Dans l'approche de mon travail, je reste plutôt « vieux jeu », c'est à dire: « stylo-papier » et je ne veux pas que mon travail soit essentiellement lié au Web. Cependant, l'historien moderne est déjà entièrement lié au numérique: appareil photo, traitement du texte, de l'image et de la vidéo... Internet est un outil fabuleux. Il fait gagner du temps, aide à corriger les fautes d'orthographes, permet de trouver la ressource adéquat au bon moment et j'en passe. Hélas, Internet ne fait pas tout. Même s'il donne des pouvoirs supplémentaires, il ne remplacera jamais le format papier et les archives. Le Web est un très bon moyen de communication. Certaines solutions de partage se révèlent très pertinentes. Encore faut-il trouver quelqu'un avec qui partager. Et surtout, faut-il trouver de la matière à partager sur le net... Ce séminaire m'a fait prendre conscience que je pouvais faire quelques petites exceptions... Il faut se prêter au jeu et  l'on ne change pas ses habitudes de travail du jour au lendemain. Avec le temps peut-être ferais-je  partie d'une communauté de recherche, et échanger mes données en ligne sera payant.

Pour conclure, ce séminaire fut enrichissant à bien des égards. Les sujets abordés furent autant de découvertes... A certains moments, il fallut se creuser la tête: «  Comment vais-je réaliser la critique de ce produit? » ou « M#r%e!
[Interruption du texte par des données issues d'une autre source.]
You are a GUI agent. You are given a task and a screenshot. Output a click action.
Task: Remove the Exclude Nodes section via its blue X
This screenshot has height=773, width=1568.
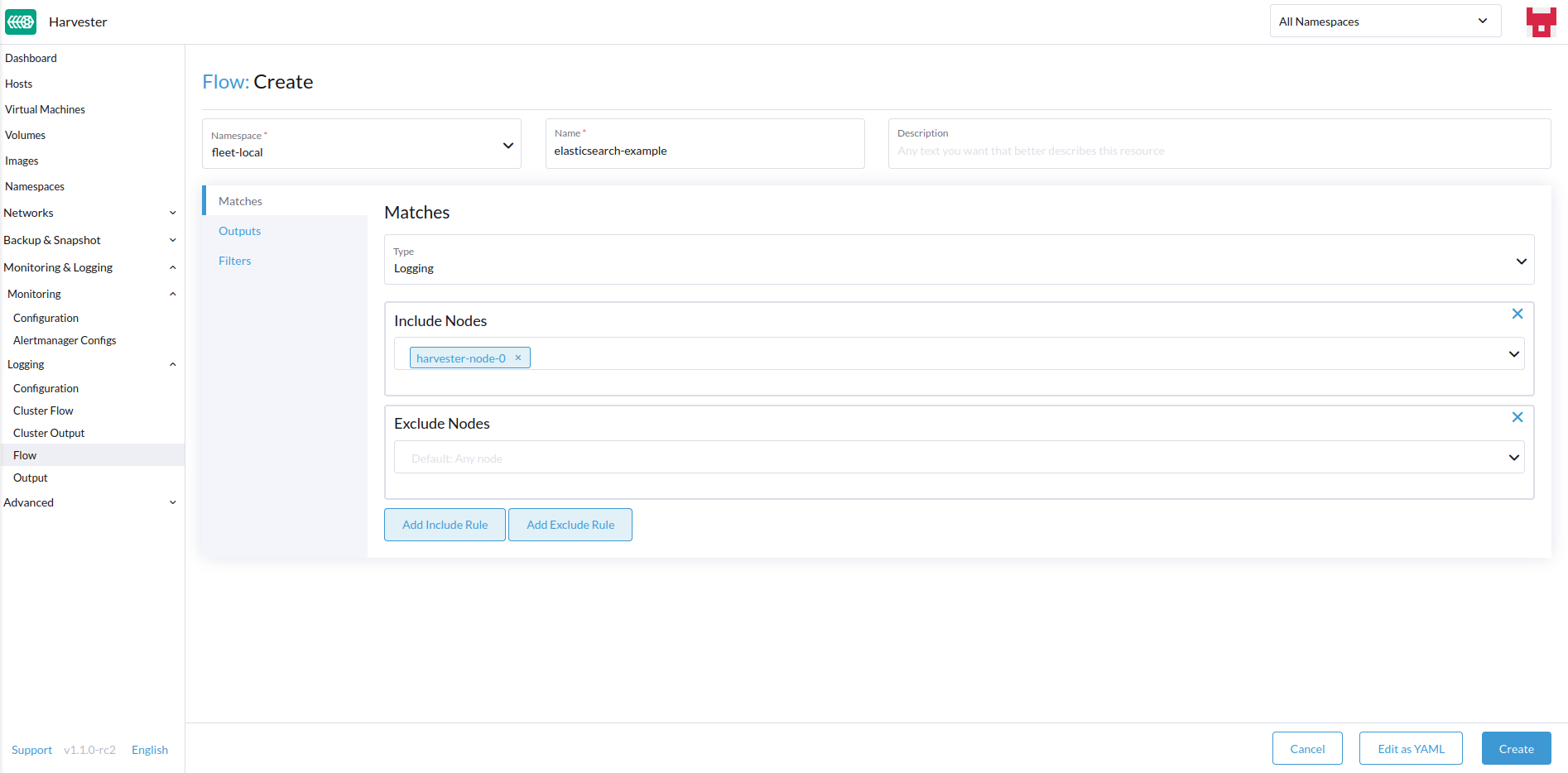coord(1517,417)
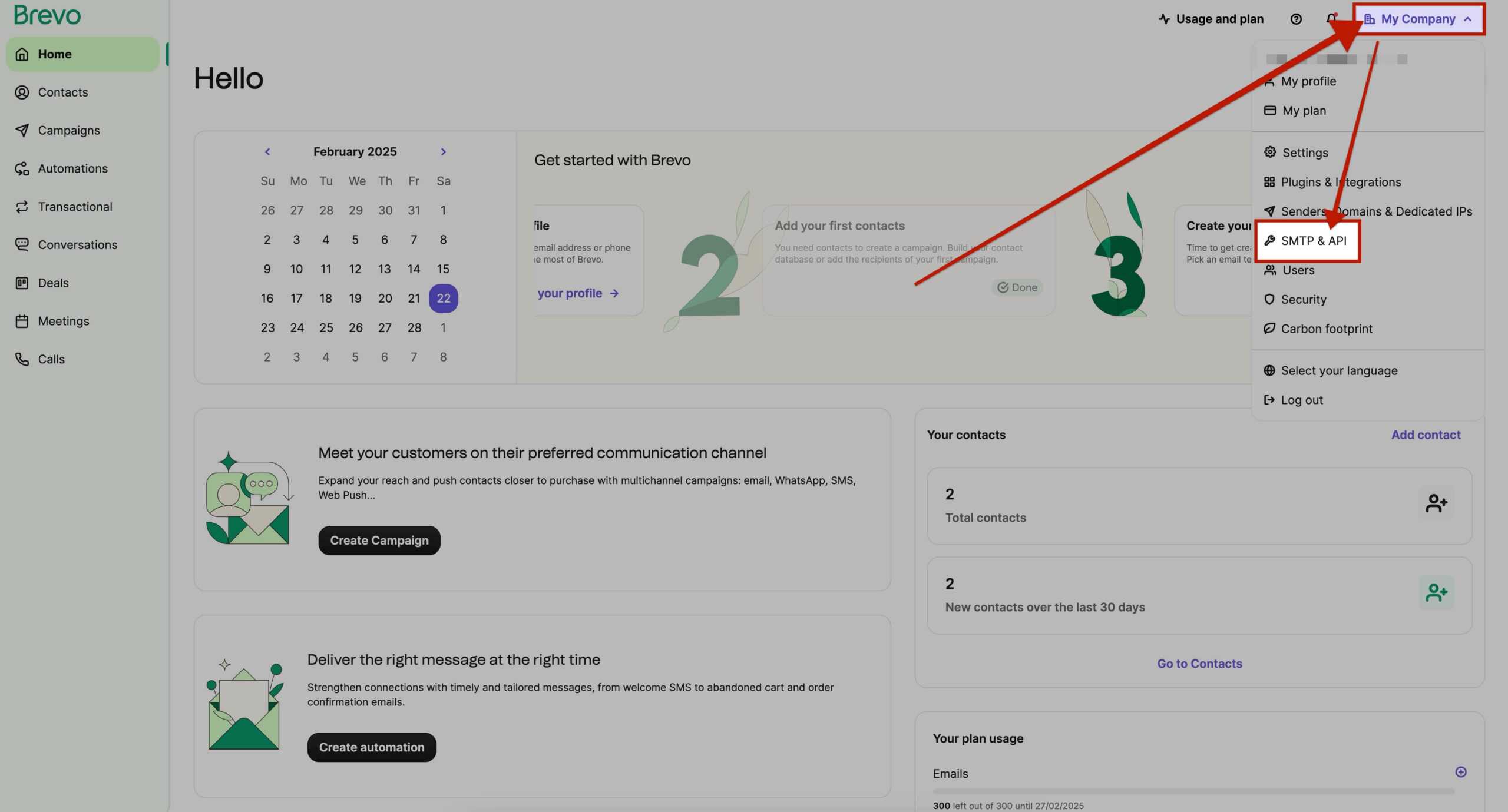The image size is (1508, 812).
Task: Go to previous month in calendar
Action: 267,152
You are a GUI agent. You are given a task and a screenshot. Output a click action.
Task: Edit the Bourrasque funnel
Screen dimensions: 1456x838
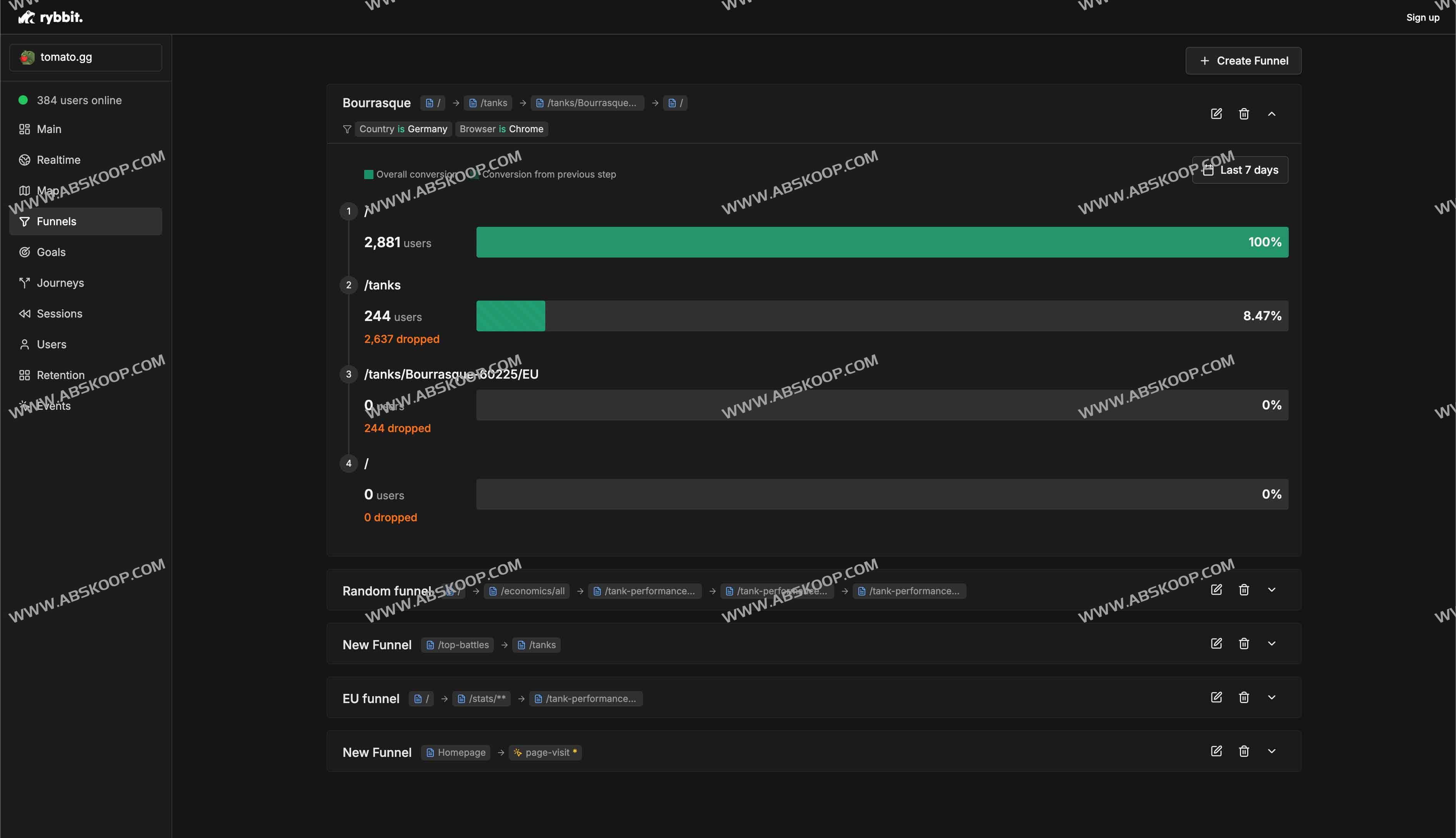[x=1216, y=113]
Ça veut dire quoi Overwhelming??? ». Le travail fut en retour gratifiant et les progrès en vocabulaire technique anglais, notables...

Sinon, l'ambiance générale était sympathique et conviviale. La part de tarte et les chouquettes pas mauvaises... Les différents rendez-vous étaient constructifs malgré le nombre parfois restreint des intervenants. C'est une expérience à refaire!